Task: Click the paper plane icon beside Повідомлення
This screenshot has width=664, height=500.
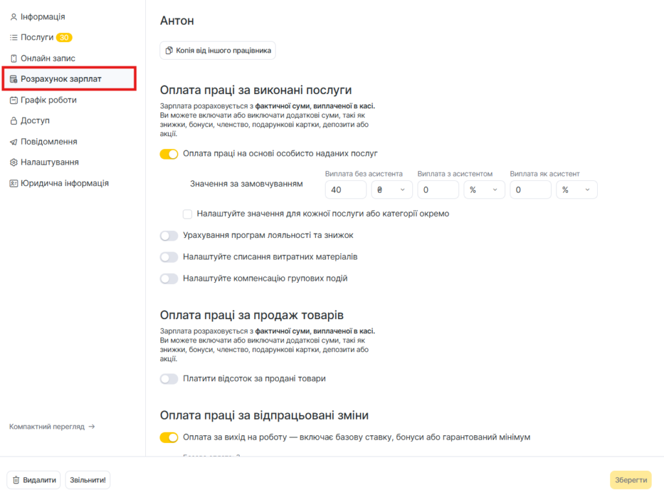Action: pyautogui.click(x=14, y=142)
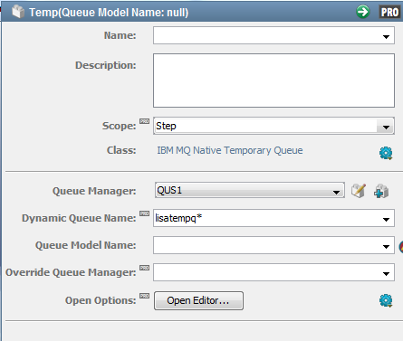The image size is (403, 341).
Task: Open Override Queue Manager dropdown arrow
Action: pyautogui.click(x=386, y=273)
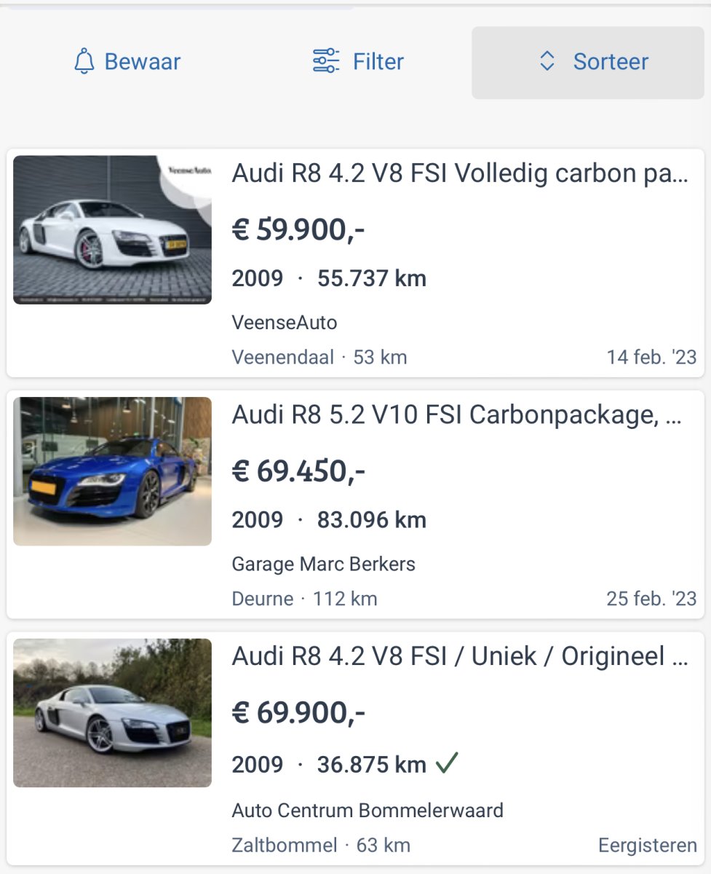Open the blue Audi R8 photo
The image size is (711, 874).
[x=112, y=471]
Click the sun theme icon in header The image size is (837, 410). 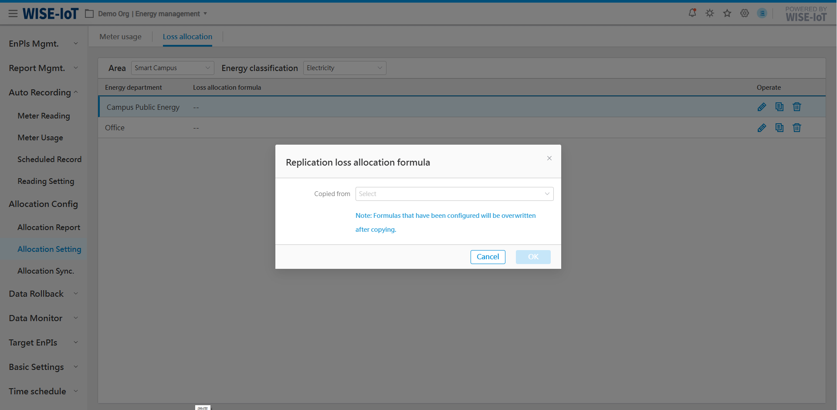tap(709, 14)
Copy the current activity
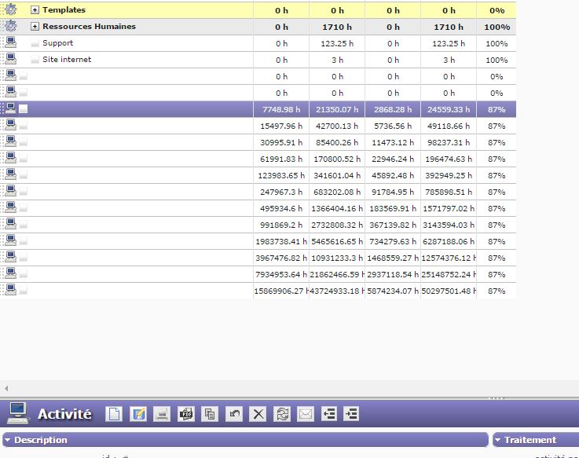 [210, 414]
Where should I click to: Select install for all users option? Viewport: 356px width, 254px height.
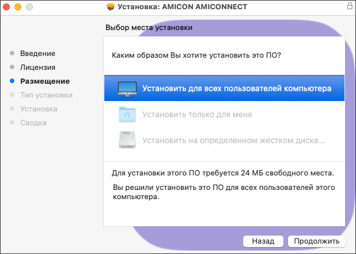[x=237, y=89]
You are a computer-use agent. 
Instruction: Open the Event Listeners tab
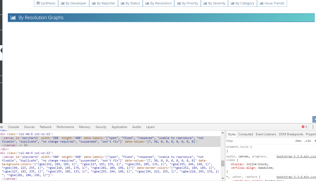[x=266, y=134]
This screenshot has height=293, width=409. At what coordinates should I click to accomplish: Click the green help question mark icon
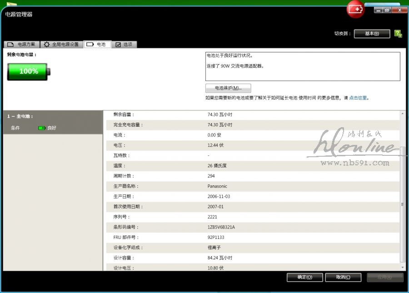(398, 34)
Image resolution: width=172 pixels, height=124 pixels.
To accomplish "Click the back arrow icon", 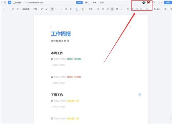I will 2,3.
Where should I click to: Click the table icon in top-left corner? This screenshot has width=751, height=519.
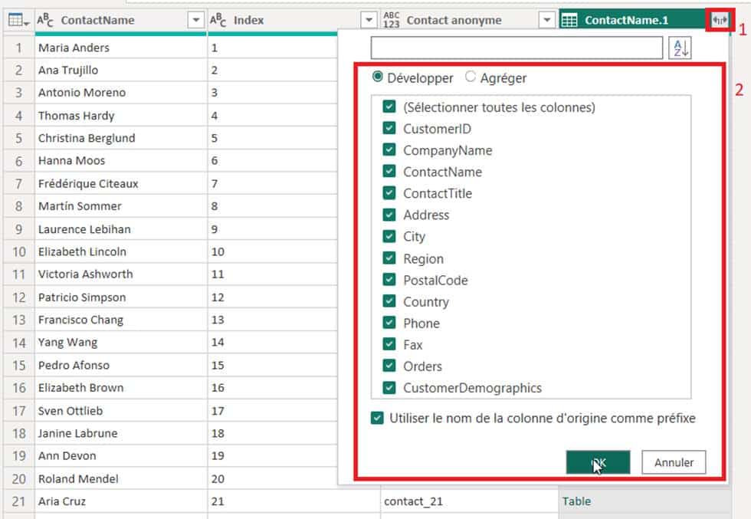coord(17,21)

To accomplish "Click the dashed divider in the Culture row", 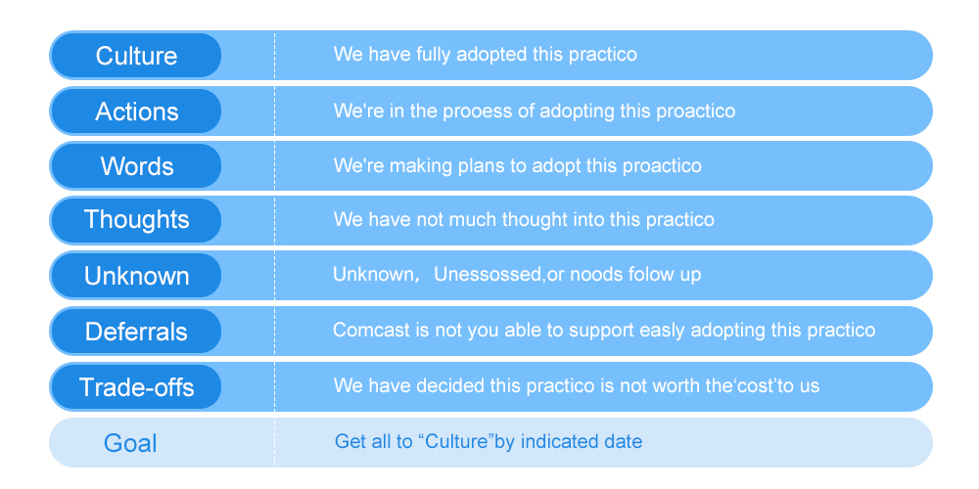I will (x=275, y=56).

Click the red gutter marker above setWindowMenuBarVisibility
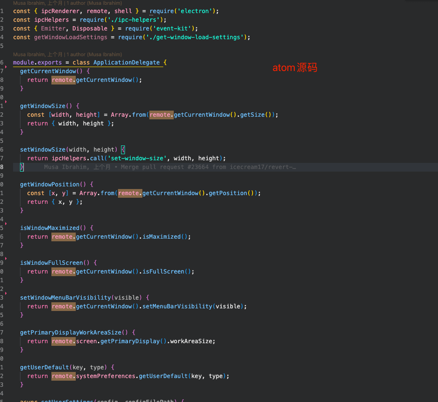pyautogui.click(x=6, y=293)
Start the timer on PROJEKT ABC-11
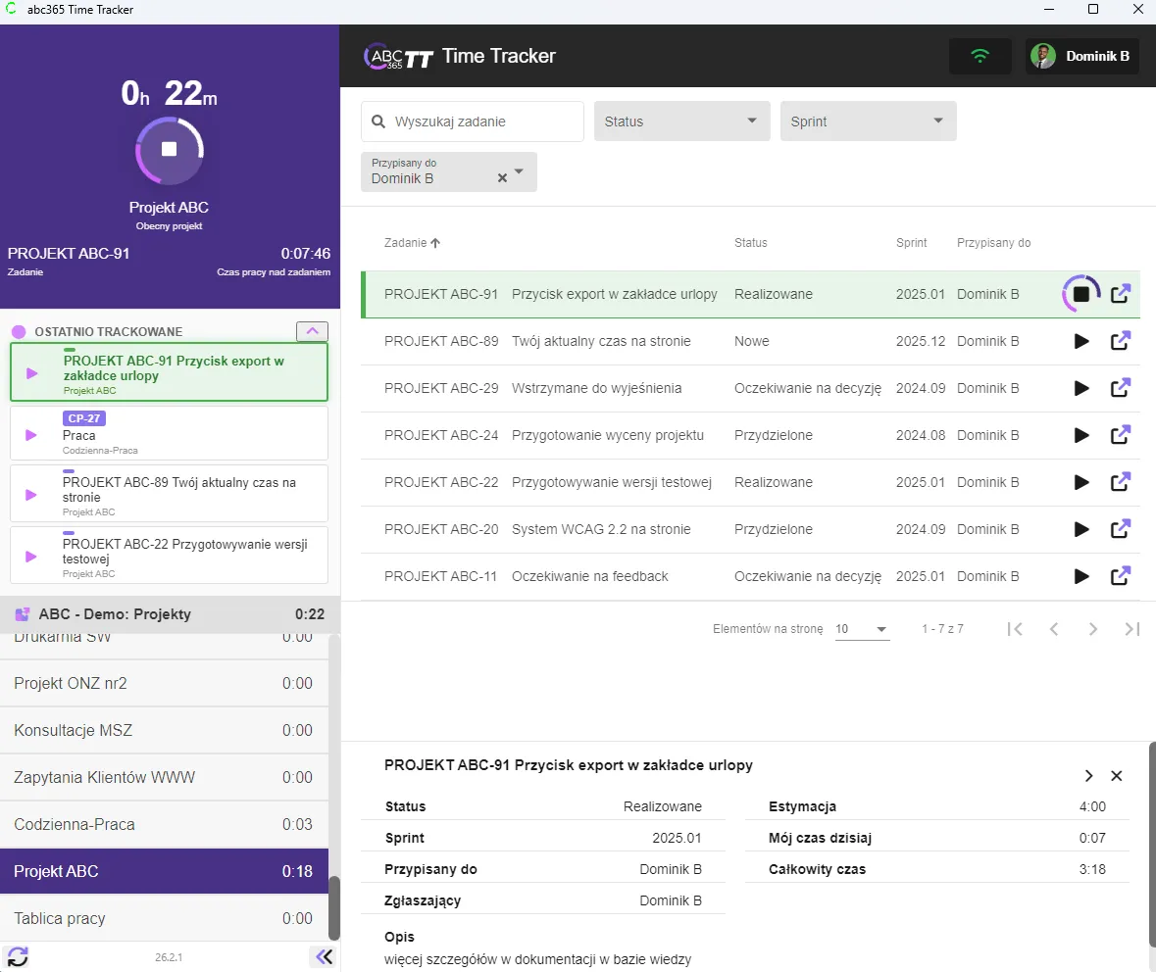Viewport: 1156px width, 972px height. click(1081, 576)
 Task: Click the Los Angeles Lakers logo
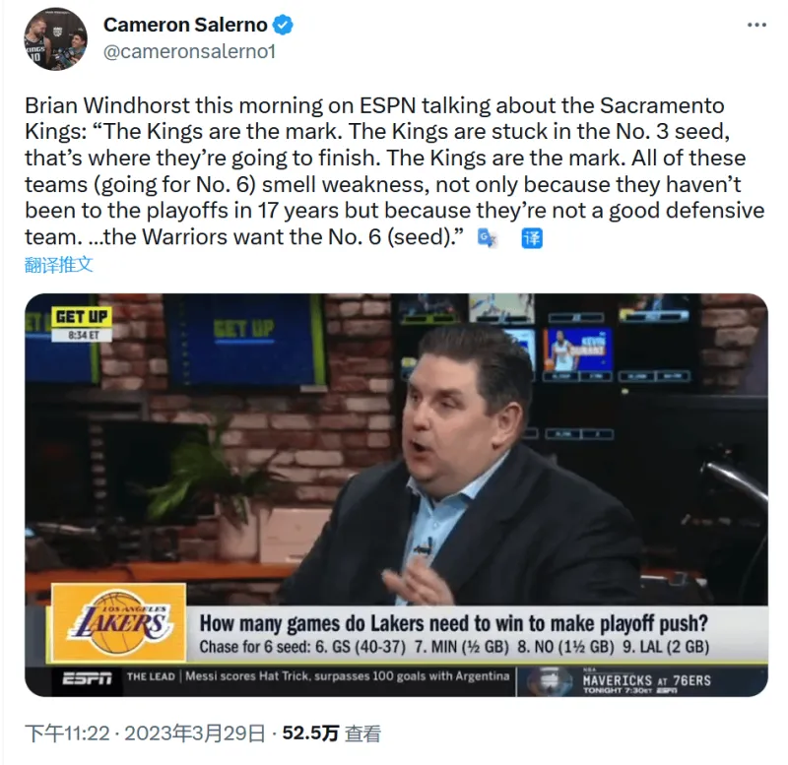tap(119, 623)
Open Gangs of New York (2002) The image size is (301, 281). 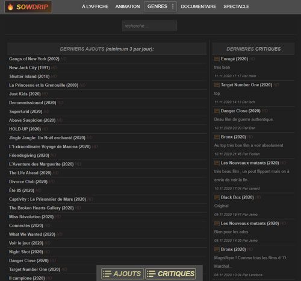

What needs to be done =>
Could you write out again, exactly, the lines from the line containing "Task: Click the Los Angeles Lakers logo" through the last line of the records above? Leave out the pictures.

Your solution =>
 Task: Click the Los Angeles Lakers logo
tap(119, 623)
Open Gangs of New York (2002) The image size is (301, 281). 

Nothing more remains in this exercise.